>> begin Stored rows

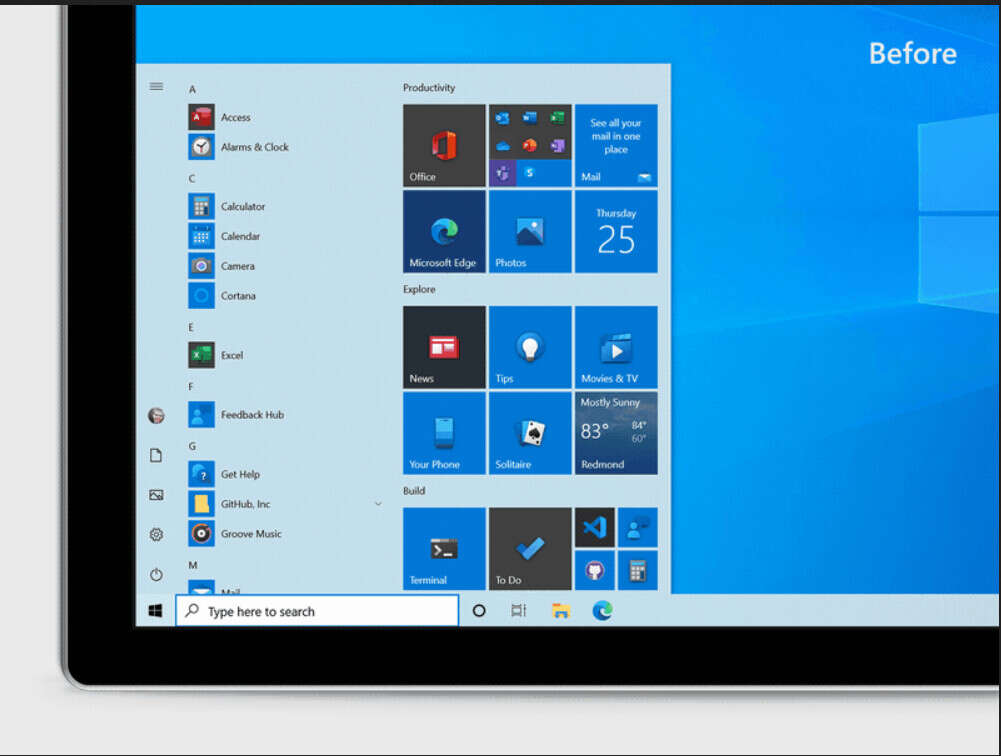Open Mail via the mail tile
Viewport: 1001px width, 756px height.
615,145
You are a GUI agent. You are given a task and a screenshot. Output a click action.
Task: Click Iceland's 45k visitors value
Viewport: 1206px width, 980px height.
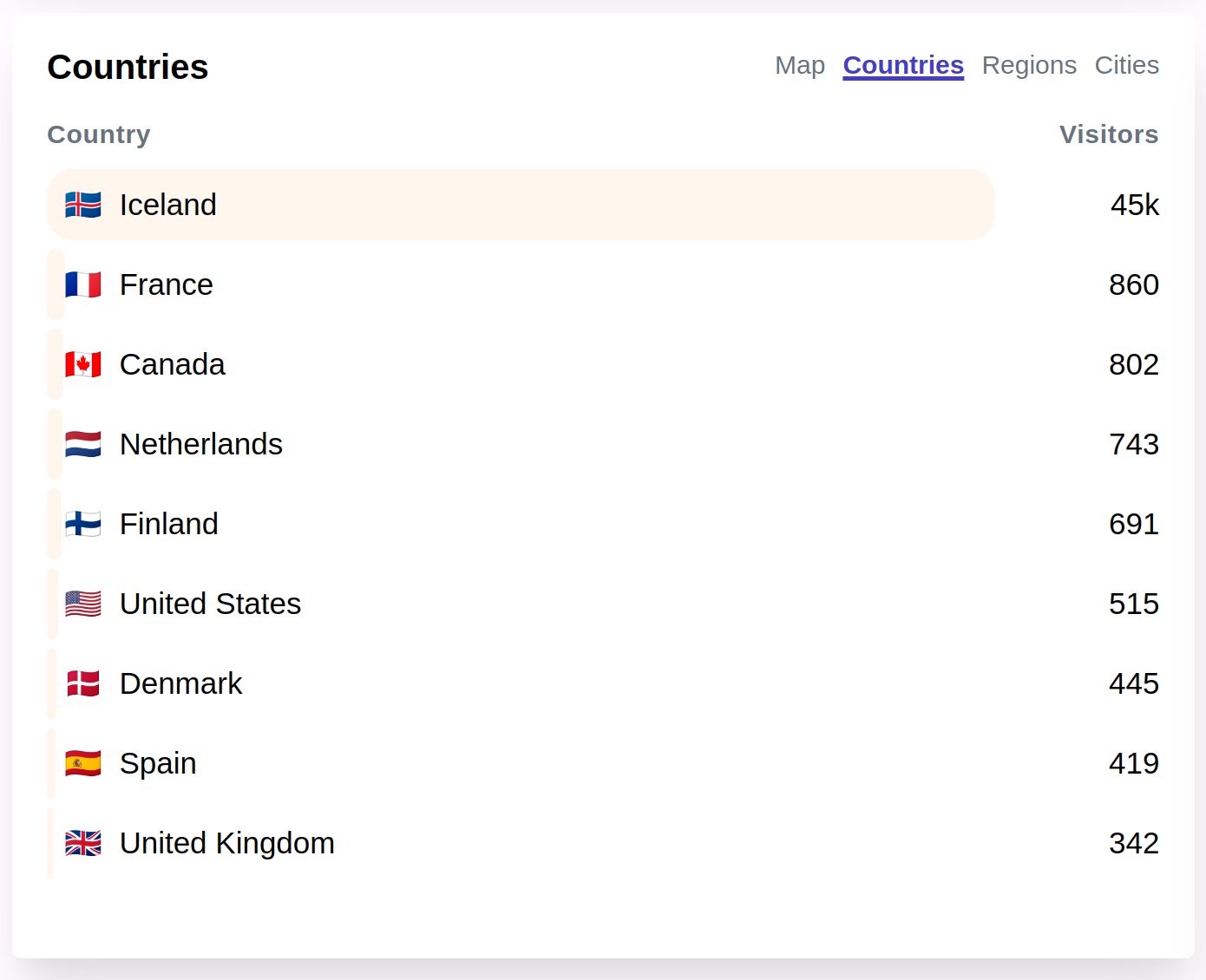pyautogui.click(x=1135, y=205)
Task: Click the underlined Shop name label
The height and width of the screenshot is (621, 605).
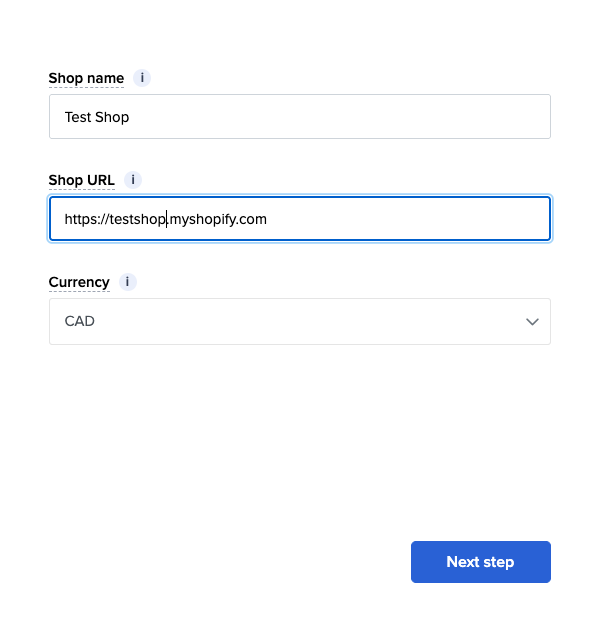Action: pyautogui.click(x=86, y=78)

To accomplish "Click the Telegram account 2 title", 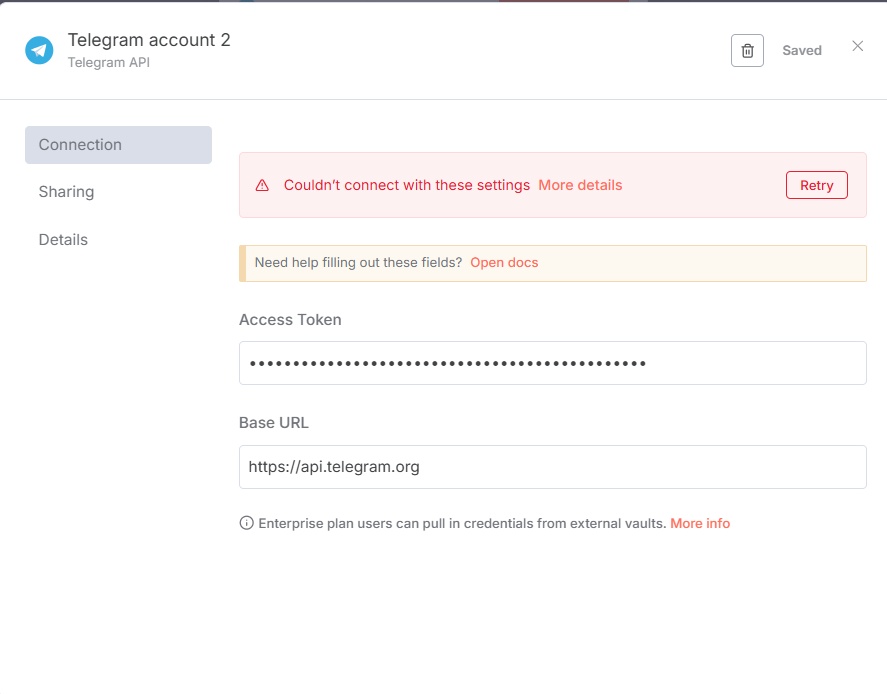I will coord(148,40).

>> end Stored rows
>> begin Stored rows

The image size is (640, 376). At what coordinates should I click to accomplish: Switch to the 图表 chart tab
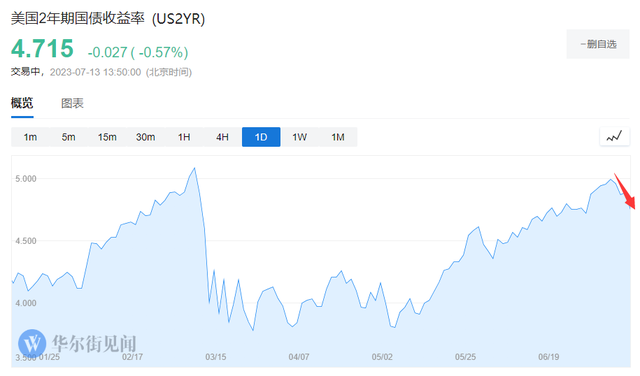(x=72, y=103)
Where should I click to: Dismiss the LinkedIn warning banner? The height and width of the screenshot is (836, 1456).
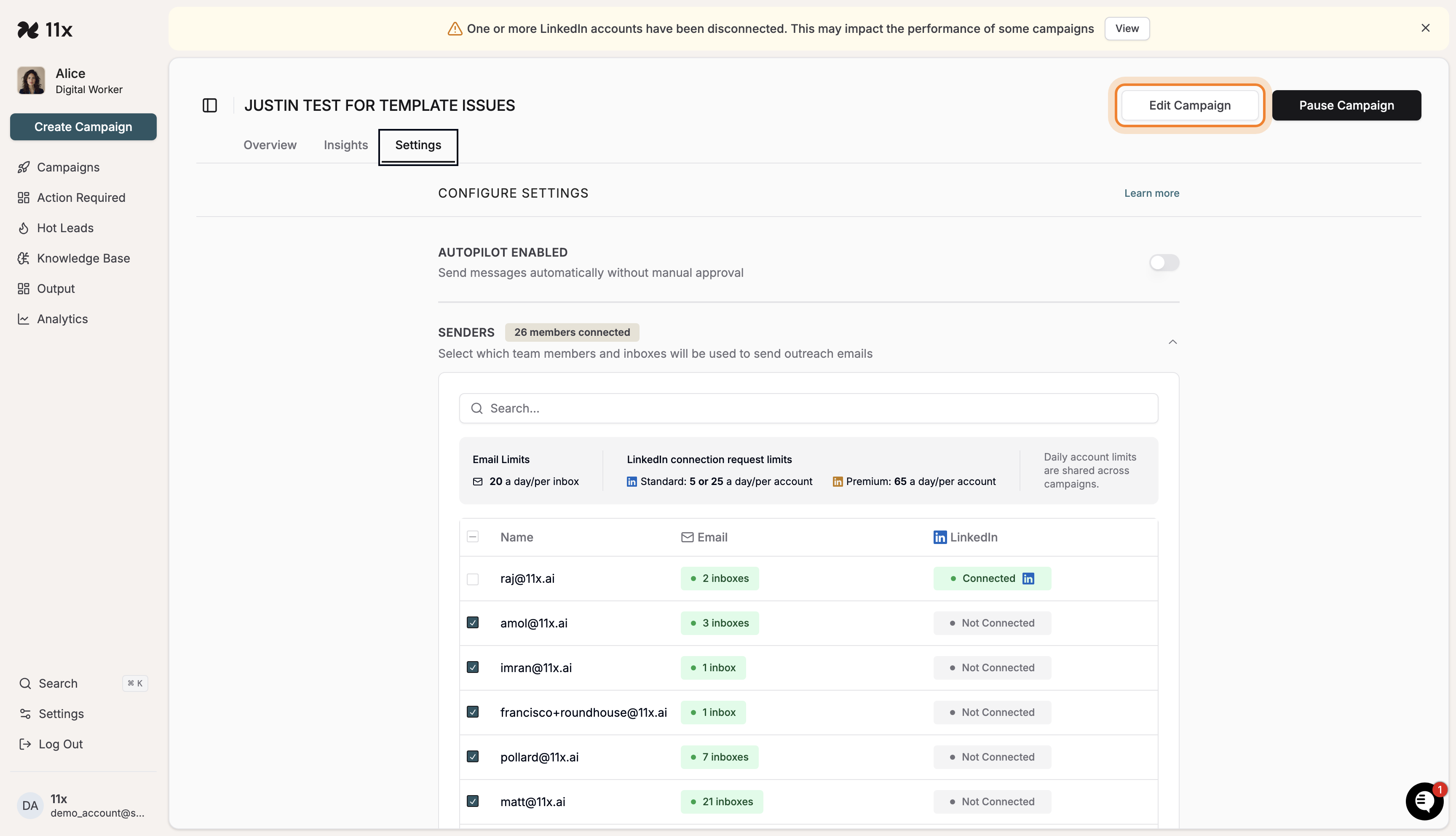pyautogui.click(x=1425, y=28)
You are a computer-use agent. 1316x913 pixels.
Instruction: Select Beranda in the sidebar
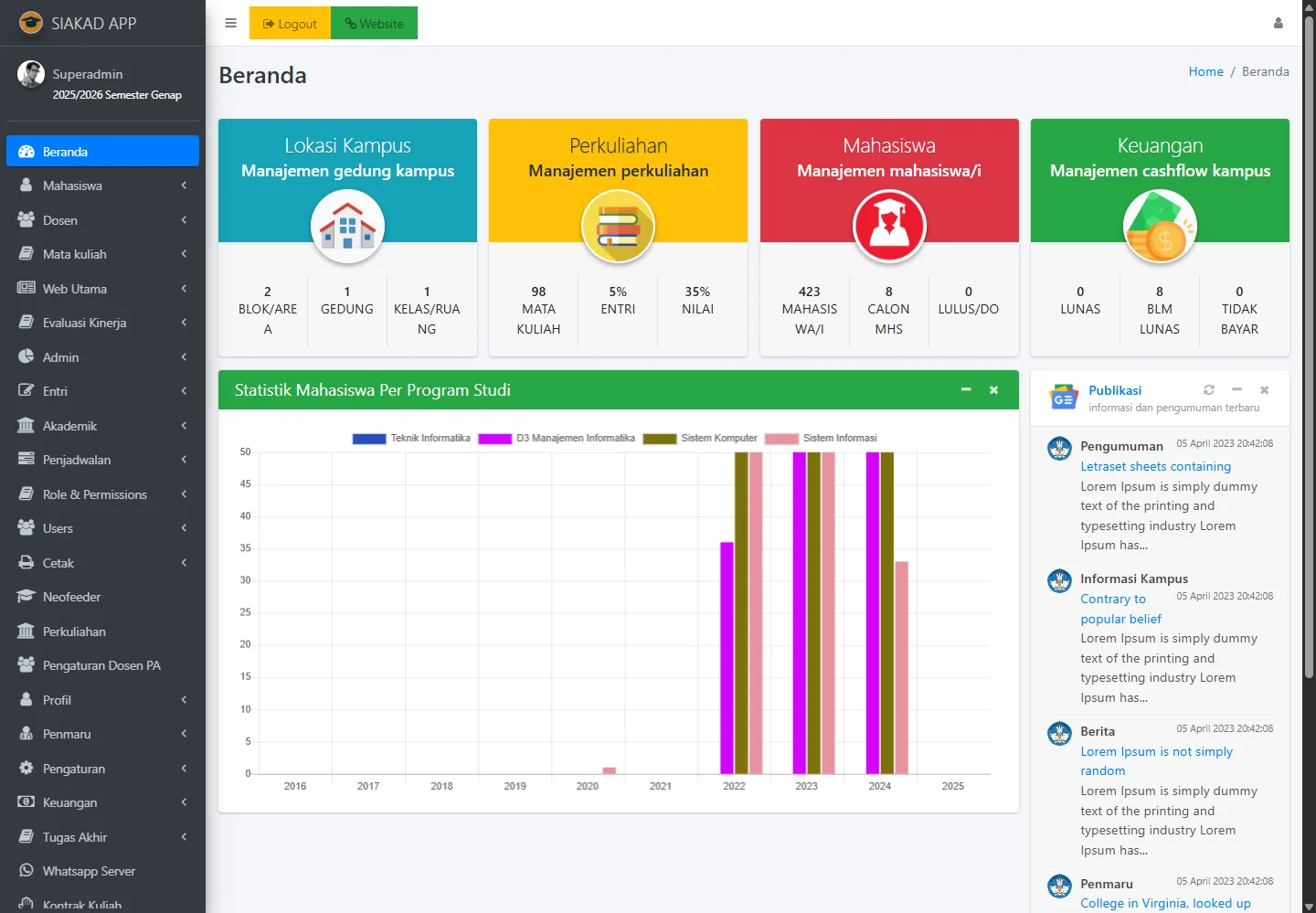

>> end Stored rows

Required work — Rewrite the rows from the line containing "You are a computer-use" through the line containing "Instruction: Select Beranda in the sidebar", inclusive, as a JSON list of strings with one string per line and blank lines omitted.

Exercise result —
[
  "You are a computer-use agent. 1316x913 pixels.",
  "Instruction: Select Beranda in the sidebar"
]